Because I like cars better, I earned a little money myself. So I've been changing cars. I bought Mercedes-Benz, Cayenne, R8 and Porsche 9 1 1 in the past two years, and bought a Lamborghini two months ago, and it feels good. I bought a Maserati the day before yesterday. How can I put it? The brand Martha has a close relationship with Ferrari, but this car is more business-oriented and more comfortable to drive. It is not as hard as Ferrari and not as fast as GTR of friends. After all, the car is heavier there, but it's not bad. One disadvantage is that it consumes too much electricity, and in a short time, four Fu Nan's will be out of power. (It's really cold)

When you are sleepy in class, the most refreshing sentence is to find a classmate on the blackboard to do this problem.

6. Two Xueba, two Xueba passed the exam, one didn't write his name, and the other didn't fill in the answer sheet. It's really interesting, really interesting.

7. I am dead. I have something to burn, something to knock on the door, and something to dig the grave. Come down with me if you miss me!

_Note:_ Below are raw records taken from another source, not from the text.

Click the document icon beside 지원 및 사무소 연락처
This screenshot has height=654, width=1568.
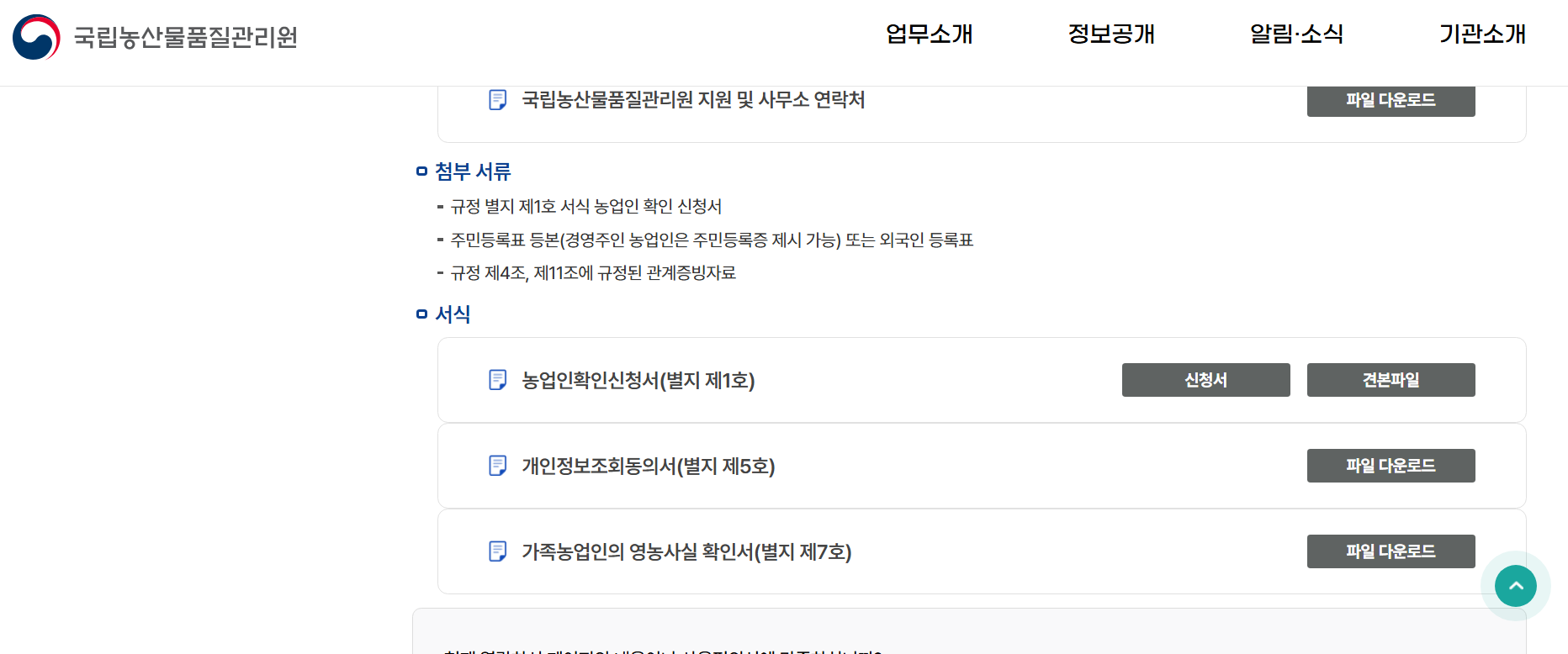(496, 100)
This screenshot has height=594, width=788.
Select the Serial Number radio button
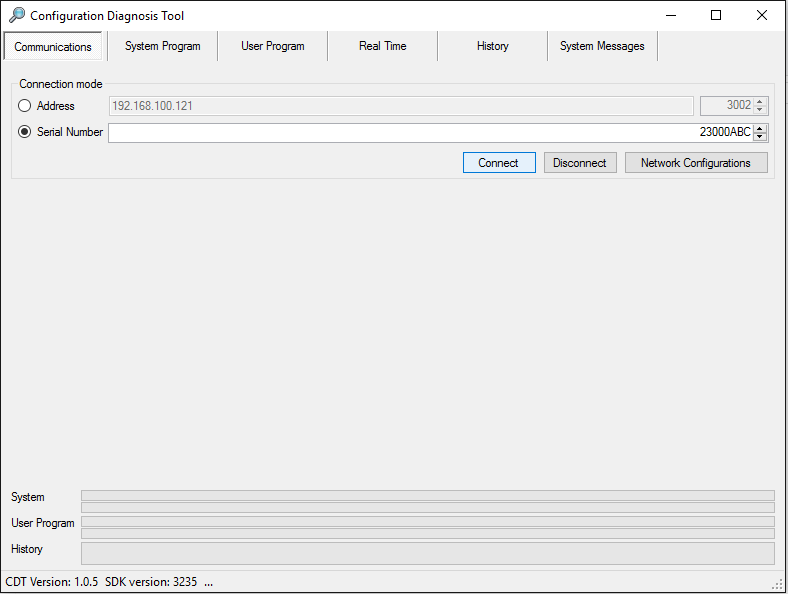point(25,132)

8. Climbing the mountain with my brother and the goddess, when I climbed to the no-man's land, the goddess told me next to my ear, can your brother go down the mountain and buy a bottle of water? How is that possible? Am I a fool not to fight for such a good performance opportunity? He breathed a sigh of relief and rushed down the hill.

9. Q: How can I get my deskmate to meet the teacher for you by playing mobile phone in class? A: Play with your deskmate's mobile phone!

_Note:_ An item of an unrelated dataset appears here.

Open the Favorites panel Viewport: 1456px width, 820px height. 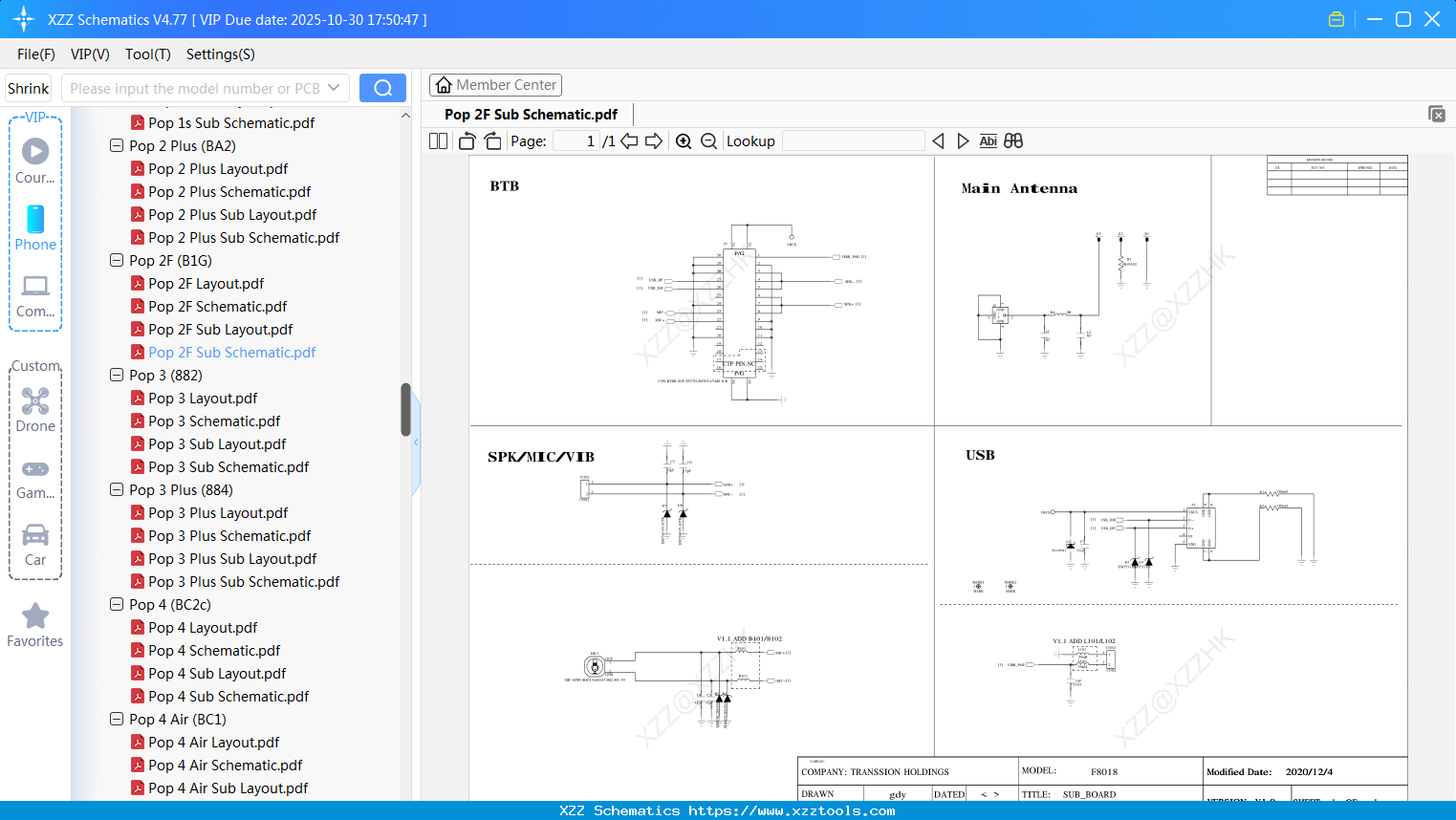coord(35,623)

10. I went to Phoenix Mountain in Ningbo with my girlfriend and finally waited for the long-awaited bungee jumping. My girlfriend watched from below, planned a romantic scene for a long time, shouted her name "xxx, I love you" and jumped down. The first nervousness is inevitable. I jumped down when I shouted my girlfriend's name, which scared me to death. As a result, my girlfriend and the following people heard this: XXX, I am a grass! ! ! !

1 1. Today, my boyfriend who left for a month finally came back. There was a knock at the door, and I excitedly opened the door and threw myself into the postman's arms.

12. I must be a shiny psycho in your mediocre life.

13. My friend's wallet was stolen on the bus this morning. He stole it back when the thief was not looking, and took an extra one.

14. Since I had Mito Xiu Xiu, my mother no longer has to worry about finding someone. It's so easy, oh yeah!

15. It should be very light to be so shameless and heartless!

16. I didn't feel much about the patriotic movement at first, but I was really moved by the passion of a group of aunts in the square just now and couldn't help but participate. They shouted recovery! My name is Diaoyu Island! They shouted hips! I

17. In fact, people's looks can be divided into two categories: one is natural beauty; One is natural inspiration.

18. In fact, we are all three good students, and our three good goals are: eat well, play well and sleep well.

19. It is said that when my father first heard that his daughter had a boyfriend, he felt like a farmer's uncle had worked hard to plant a season of cabbage and was arched by a pig.

20. Time is the best teacher, but it kills all the students in the end.